Your response should consist of every record, exactly as given.

Records from a collection:
————————
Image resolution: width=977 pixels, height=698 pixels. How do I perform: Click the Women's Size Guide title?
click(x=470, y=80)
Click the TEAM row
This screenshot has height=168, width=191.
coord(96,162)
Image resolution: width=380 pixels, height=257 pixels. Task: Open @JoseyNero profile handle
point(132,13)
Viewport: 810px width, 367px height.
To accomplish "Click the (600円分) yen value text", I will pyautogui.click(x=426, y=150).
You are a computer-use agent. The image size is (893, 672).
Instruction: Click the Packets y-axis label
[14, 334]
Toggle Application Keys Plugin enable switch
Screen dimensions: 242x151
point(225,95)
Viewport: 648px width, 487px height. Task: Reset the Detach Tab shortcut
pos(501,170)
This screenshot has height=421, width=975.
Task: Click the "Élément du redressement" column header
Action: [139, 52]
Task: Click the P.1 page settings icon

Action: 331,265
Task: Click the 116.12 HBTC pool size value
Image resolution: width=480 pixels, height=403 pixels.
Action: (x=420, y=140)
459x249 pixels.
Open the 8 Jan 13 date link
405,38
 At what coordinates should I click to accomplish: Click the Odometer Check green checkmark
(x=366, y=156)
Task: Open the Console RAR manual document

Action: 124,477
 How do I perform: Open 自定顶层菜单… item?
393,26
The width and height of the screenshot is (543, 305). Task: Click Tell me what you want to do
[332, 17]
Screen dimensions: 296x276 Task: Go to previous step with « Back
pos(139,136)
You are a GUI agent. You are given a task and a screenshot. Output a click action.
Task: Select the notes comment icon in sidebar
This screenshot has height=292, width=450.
————————
_Task output_.
Image resolution: width=977 pixels, height=698 pixels. How do I perform: Click the Women's Size Guide title?
click(x=470, y=80)
Click the TEAM row
This screenshot has height=168, width=191.
coord(96,162)
Image resolution: width=380 pixels, height=257 pixels. Task: Open @JoseyNero profile handle
point(132,13)
Viewport: 810px width, 367px height.
To accomplish "Click the (600円分) yen value text", I will pyautogui.click(x=426, y=150).
You are a computer-use agent. The image size is (893, 672).
Instruction: Click the Packets y-axis label
[14, 334]
Toggle Application Keys Plugin enable switch
Screen dimensions: 242x151
point(225,95)
Viewport: 648px width, 487px height. Task: Reset the Detach Tab shortcut
pos(501,170)
This screenshot has height=421, width=975.
Task: Click the "Élément du redressement" column header
Action: [139, 52]
Task: Click the P.1 page settings icon

Action: 331,265
Task: Click the 116.12 HBTC pool size value
Image resolution: width=480 pixels, height=403 pixels.
Action: (x=420, y=140)
459x249 pixels.
Open the 8 Jan 13 date link
405,38
 At what coordinates should I click to accomplish: Click the Odometer Check green checkmark
(x=366, y=156)
Task: Open the Console RAR manual document

Action: 124,477
 How do I perform: Open 自定顶层菜单… item?
393,26
The width and height of the screenshot is (543, 305). Task: Click Tell me what you want to do
[332, 17]
Screen dimensions: 296x276 Task: Go to previous step with « Back
pos(139,136)
You are a GUI agent. You are given a task and a screenshot. Output a click action.
Task: Select the notes comment icon in sidebar
This screenshot has height=292, width=450.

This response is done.